> SOURCE EXTRACT:
<<<<

Chastain says that he would back whichever candidate advocated for raising the juvenile age to 16, citing not only how outdated the current law is in North Carolina, but also the economic implications it has on the state, explaining that having a criminal record at an earlier age bars many from being able to find work, go to school or even join the military.

“You can't get jobs or anything. The smallest mistake you make, whether it's shoplifting or whatever, you're being tried as an adult. It’s unnecessary. It takes a huge toll on the tax payers, having to lock up so many people in their youth.”

Aside from the governor’s race, Chastain says that, as a Donald Trump supporter, he would like to hear his candidate talk more about how he plans on accomplishing all the things he plans to do as president, like building the Mexican border wall.

“Personally, I would like to see him in office, but I don't think that's going to happen, because He's not showing us anything. I want to make sure he's not just talking and now action. I think he needs to press the issue of how he’s going to build it, and who he’s going to get to build it, who he’s going to get to build it and who he’s going to get to pay for it. He says he’s going to get Mexico to pay for the wall, but the Mexican president has already said that he is not going to pay to have the wall built. I want to see how he is going to be able to work things out with them without insulting them or undermining them in any way. So far, he’s just making everyone mad.”

>>>>

> DATA EXTRACT:

<<<<

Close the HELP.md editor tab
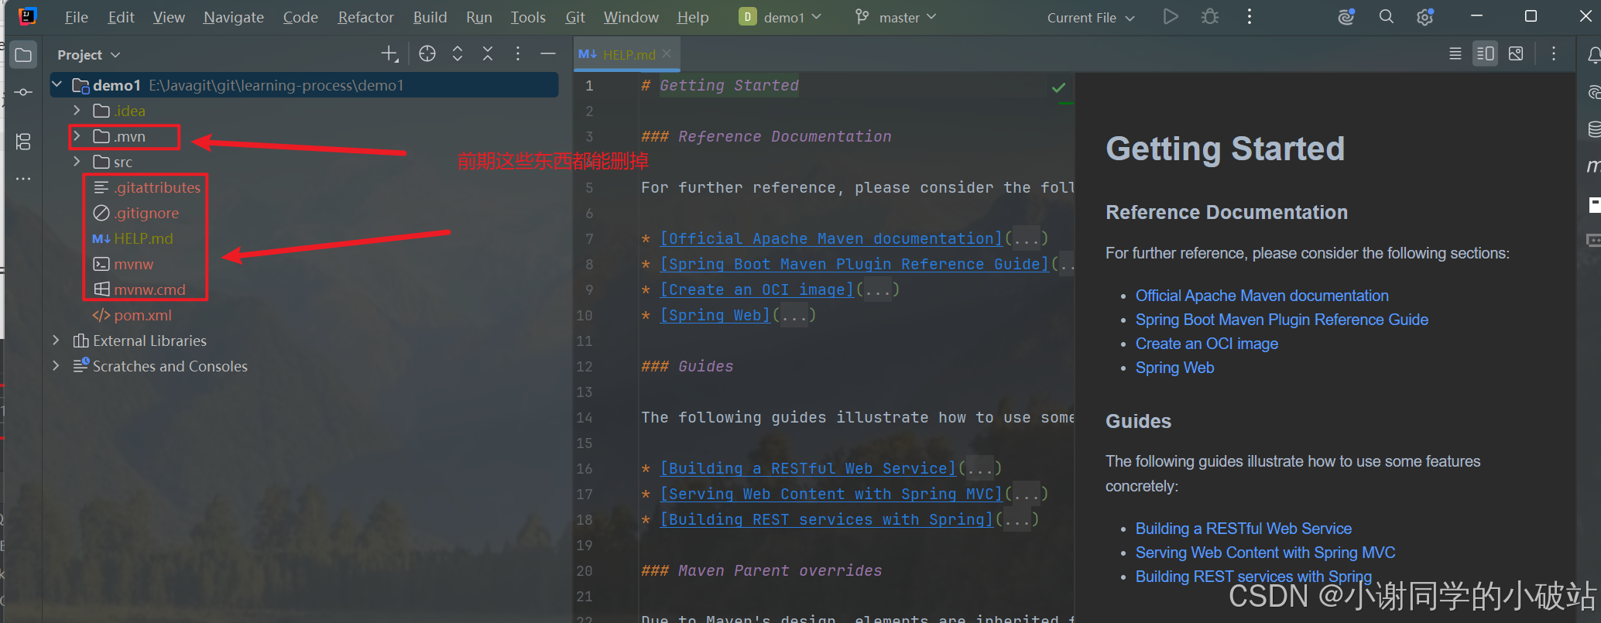Image resolution: width=1601 pixels, height=623 pixels. [667, 54]
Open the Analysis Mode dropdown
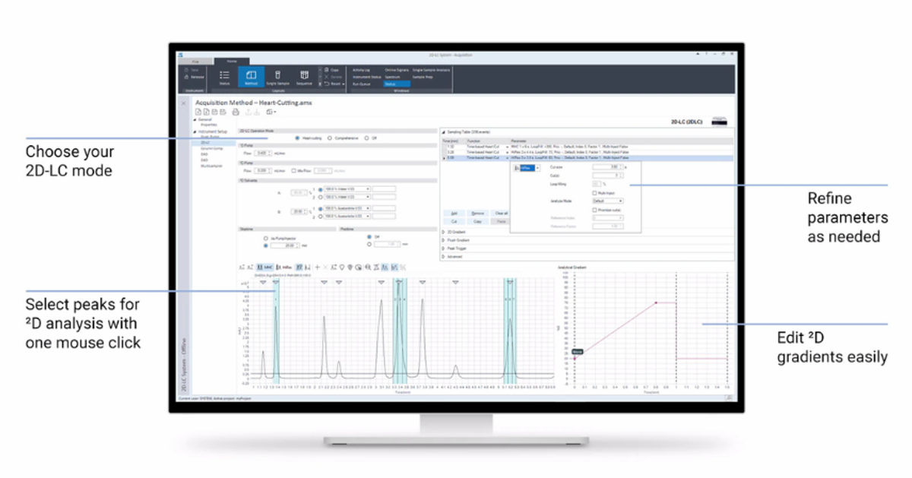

>>>>

> STATED PROBLEM 1: In the Chastain excerpt, to what age does Chastain want North Carolina's juvenile age raised?
> STATED PROBLEM 2: According to the Chastain excerpt, which things does having a criminal record at an earlier age bar many people from doing? List each one.
The material is not needed here.

> WRITTEN SOLUTION 1: 16

> WRITTEN SOLUTION 2:
- Find work
- Go to school
- Join the military